The move comes from Pirc, the pensions and investment research consultants, ahead of the final Hampel report on corporate governance, due to be published on Wednesday.
The report is expected to include few significant changes to the draft report last August. It was described as a "missed opportunity" by Pirc because it favoured a common-sense, flexible approach to corporate governance. The draft study criticised the use of rigid codes or rulebooks, saying they pushed the debate away from business prosperity. The final version is expected to be equally "company-friendly".
Pirc is lobbying for a Companies Commission responsible for corporate governance that would be able to commission research and publish guidelines on good practice.
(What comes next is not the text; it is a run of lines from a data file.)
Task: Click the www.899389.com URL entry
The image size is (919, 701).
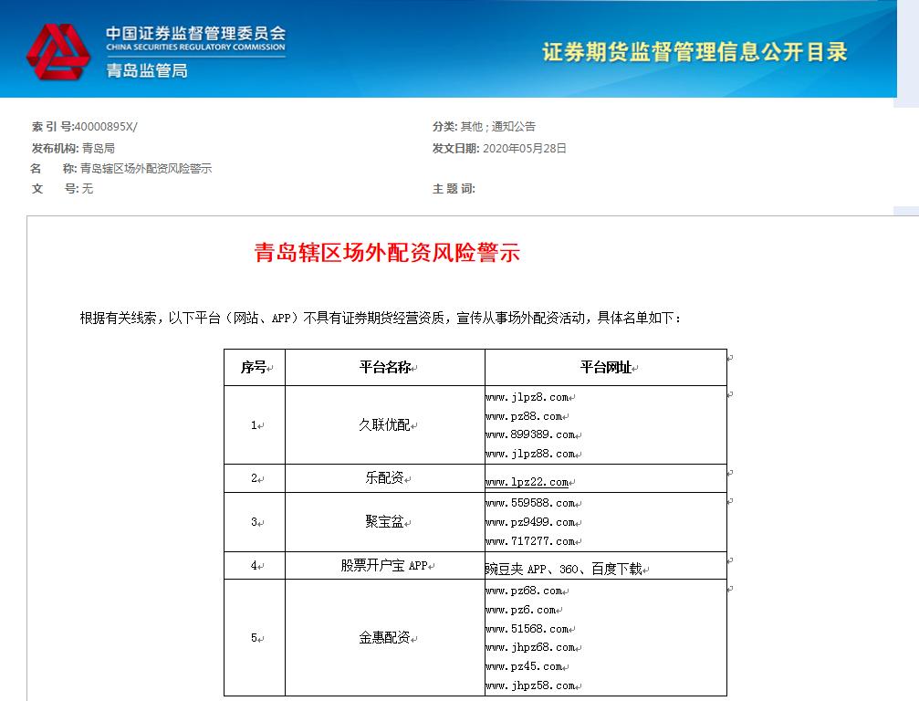Action: pos(528,435)
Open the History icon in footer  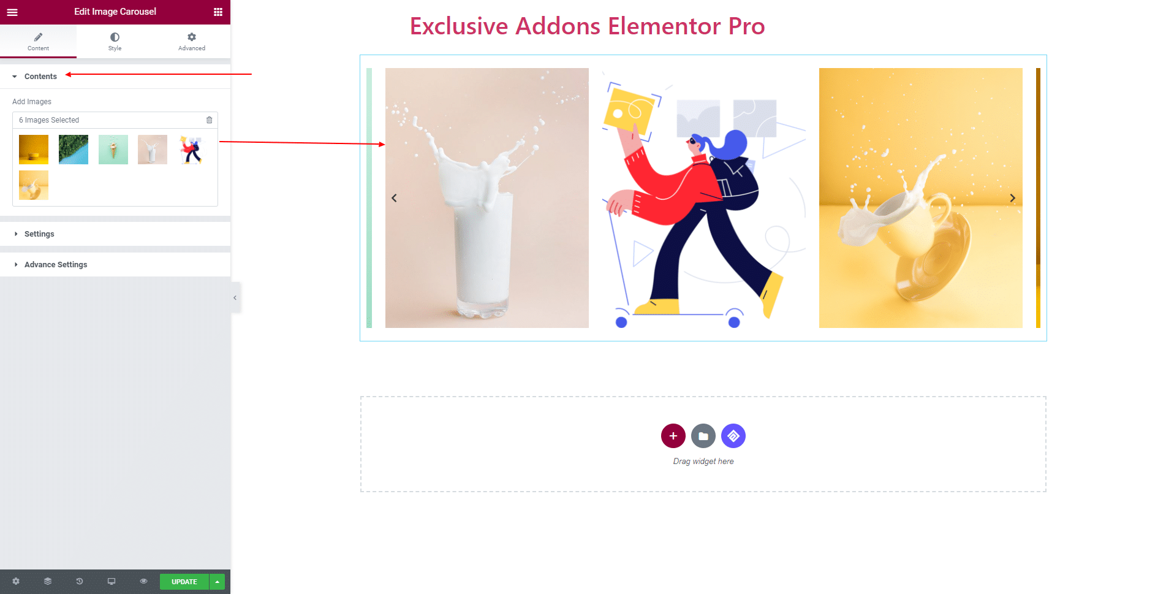(x=80, y=581)
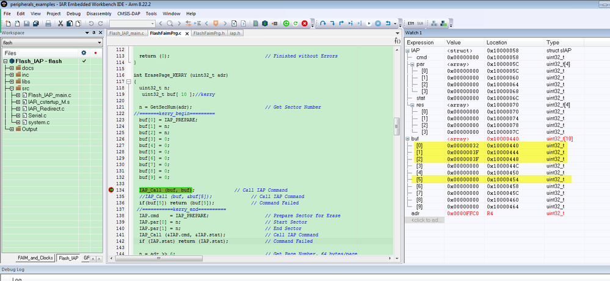Click the green Restart Debugger icon
The image size is (610, 281).
[287, 23]
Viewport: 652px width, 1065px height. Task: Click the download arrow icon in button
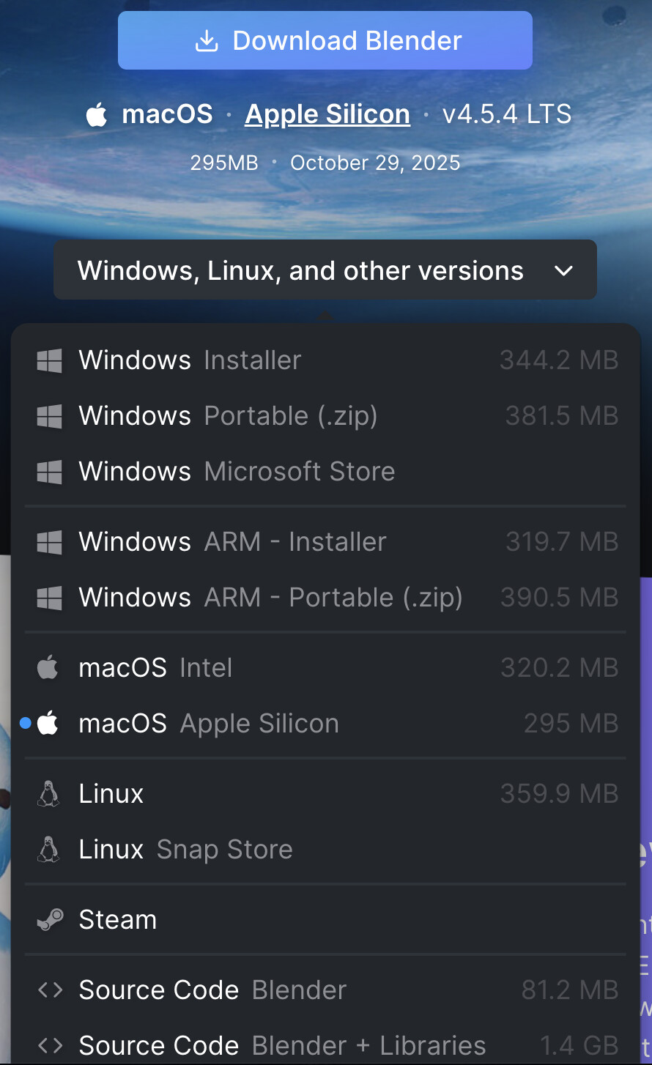pyautogui.click(x=207, y=41)
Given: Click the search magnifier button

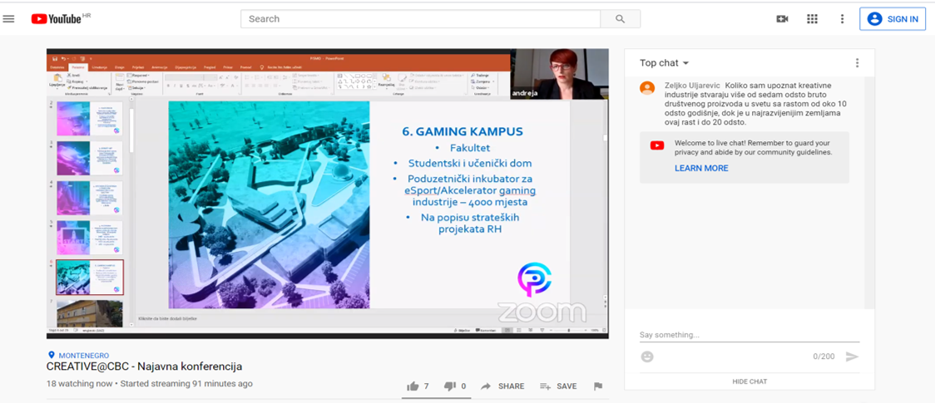Looking at the screenshot, I should [620, 19].
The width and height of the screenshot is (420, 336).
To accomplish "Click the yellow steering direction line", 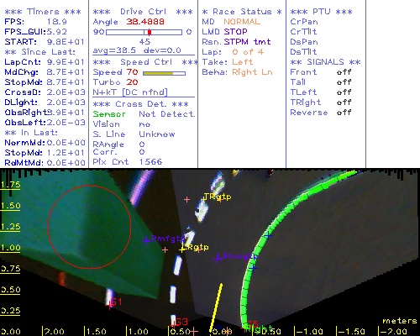I will [216, 307].
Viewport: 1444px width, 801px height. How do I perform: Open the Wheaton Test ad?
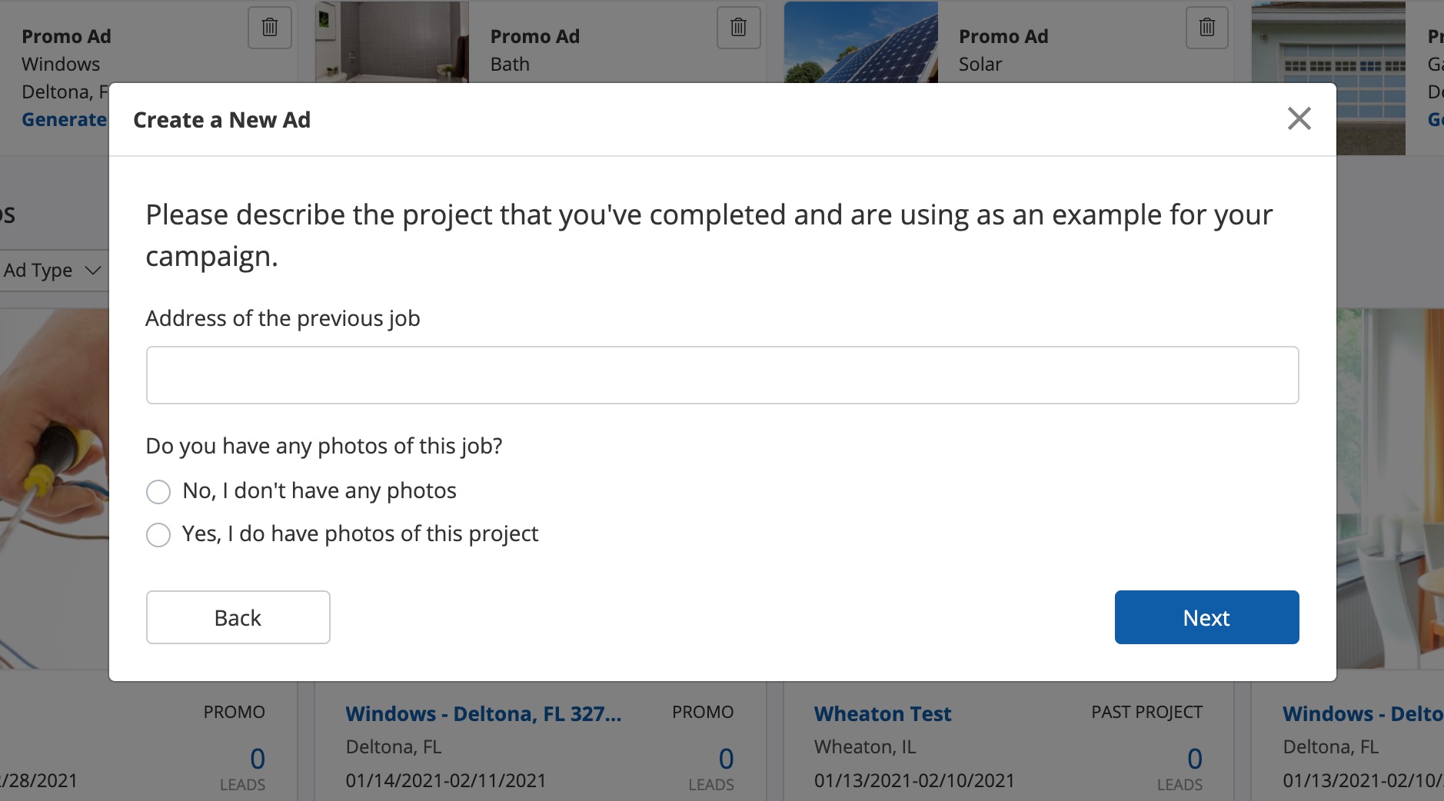coord(882,714)
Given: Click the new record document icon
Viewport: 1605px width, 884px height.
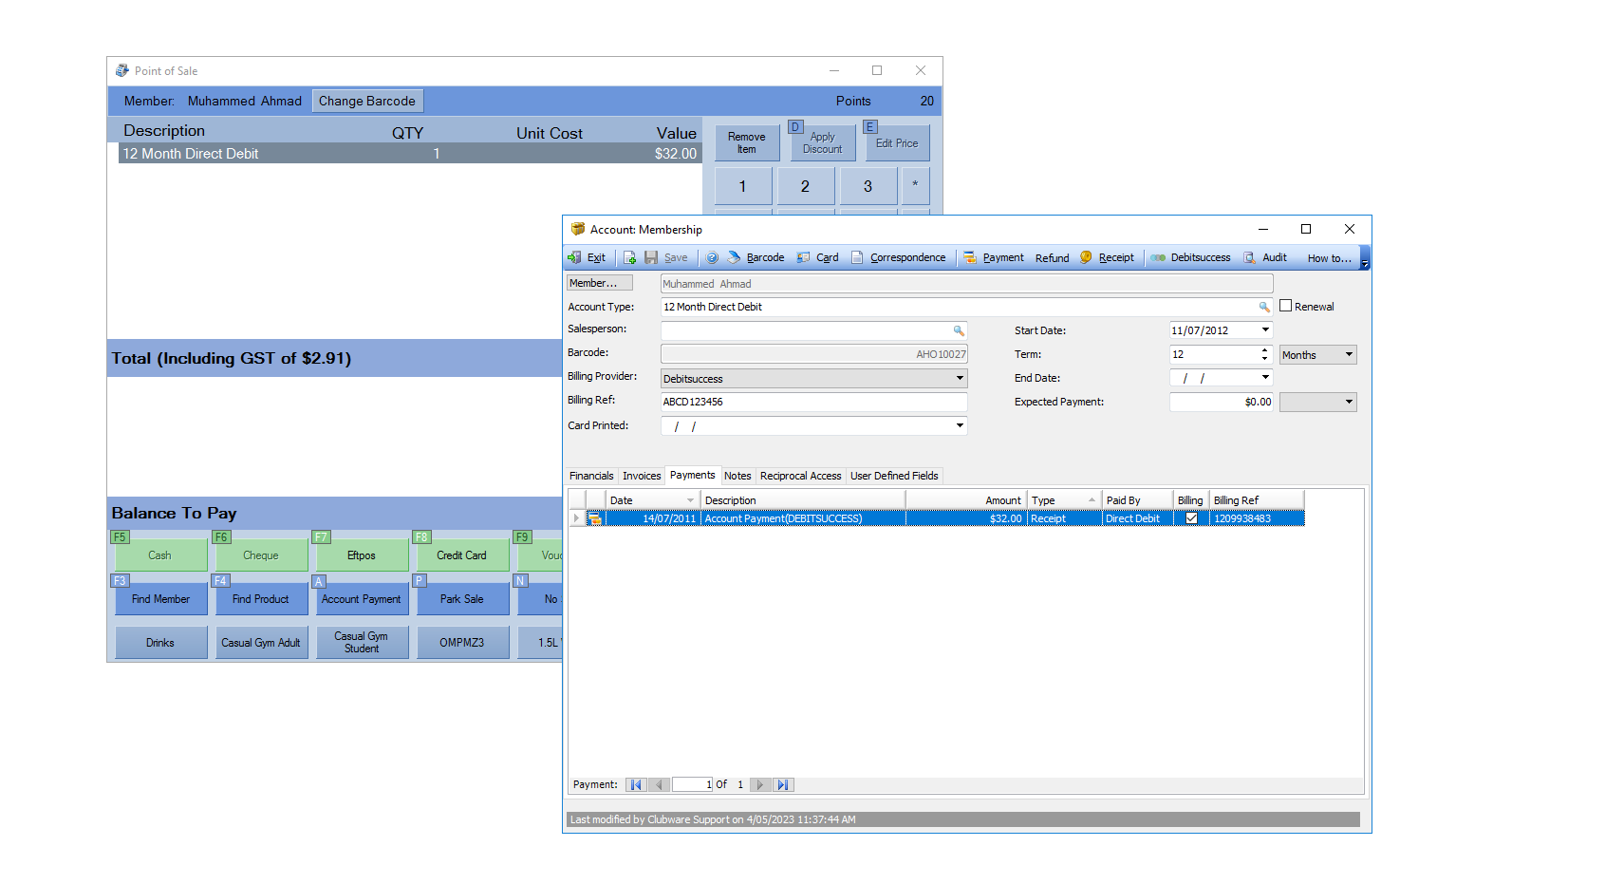Looking at the screenshot, I should (x=629, y=257).
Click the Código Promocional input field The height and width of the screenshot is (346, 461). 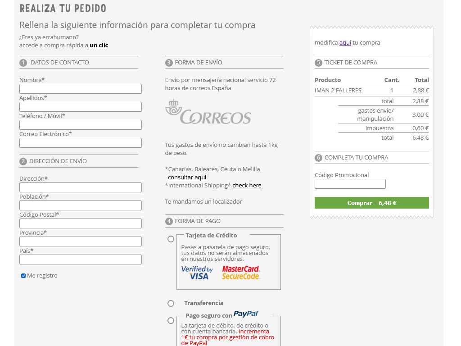(x=350, y=184)
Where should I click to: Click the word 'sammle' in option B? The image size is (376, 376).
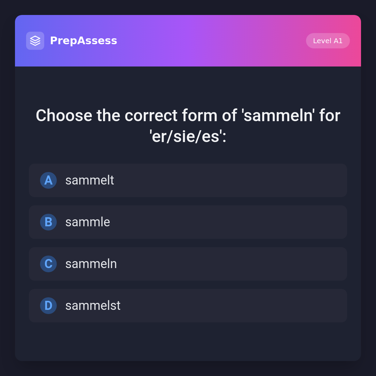(87, 222)
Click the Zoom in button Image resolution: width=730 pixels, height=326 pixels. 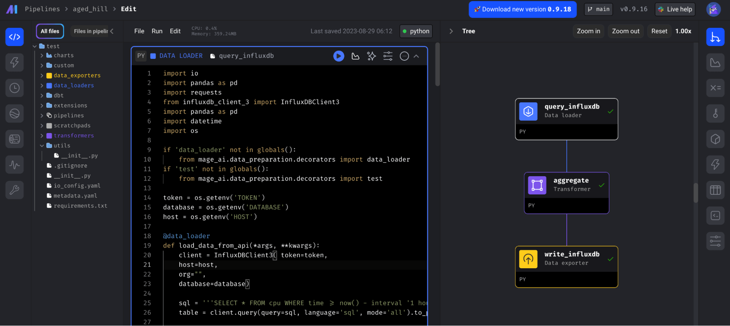[588, 31]
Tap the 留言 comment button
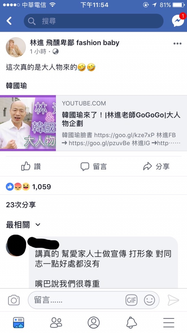This screenshot has height=333, width=187. (94, 167)
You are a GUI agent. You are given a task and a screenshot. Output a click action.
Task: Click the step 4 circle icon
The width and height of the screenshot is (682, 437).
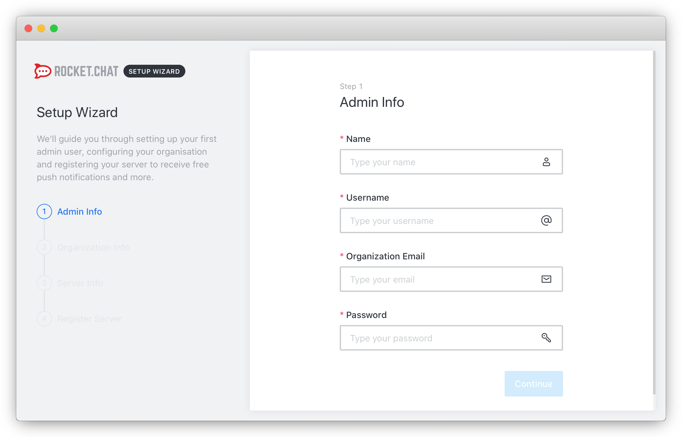(44, 319)
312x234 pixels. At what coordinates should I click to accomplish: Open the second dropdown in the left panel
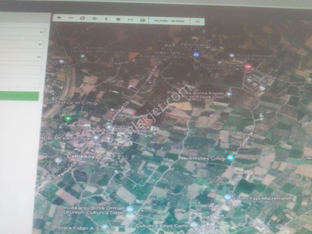point(21,44)
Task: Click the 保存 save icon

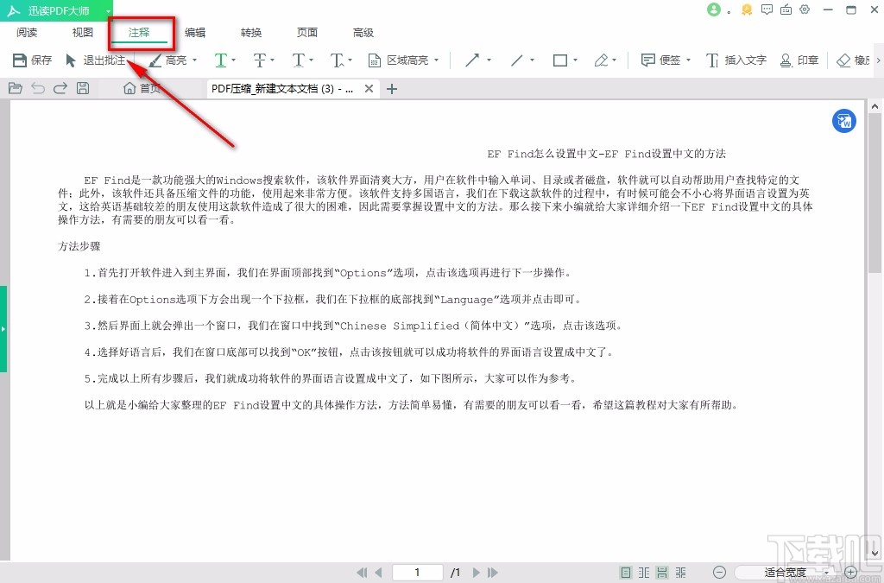Action: [x=32, y=60]
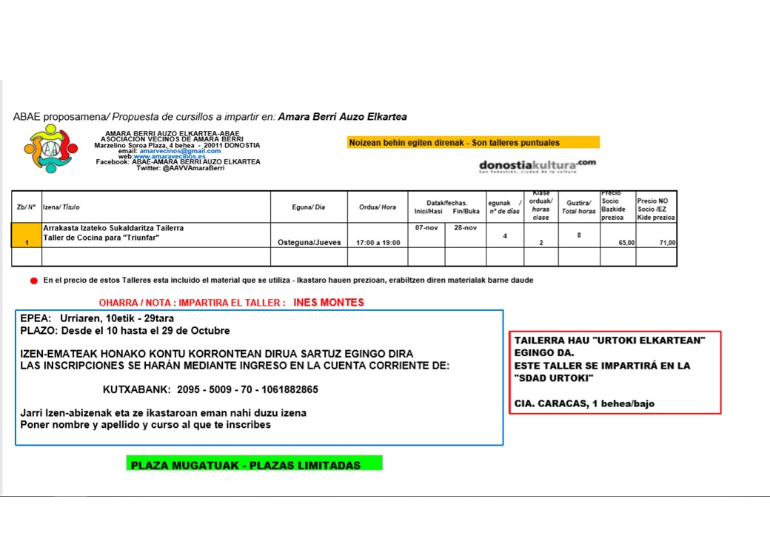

Pirc's Alan MacDougal said that without some kind of over-arching official body, the flexible approach favoured by Sir Ronnie Hampel, the ICI chairman, would prove difficult to regulate. "You can't monitor principles. You have to have codes," he said.
Pirc is in favour of shareholders having greater powers to monitor companies. It wants entire boards to be required to stand for re-election each year. It also wants greater disclosure about directors that are standing for re-election.
Sir Ronnie said in the summer that he had no desire to make history with his report. The main suggestions of the draft version were that non-executives should form at least one third of the board and that companies should use their annual meetings more effectively by including a presentation to shareholders.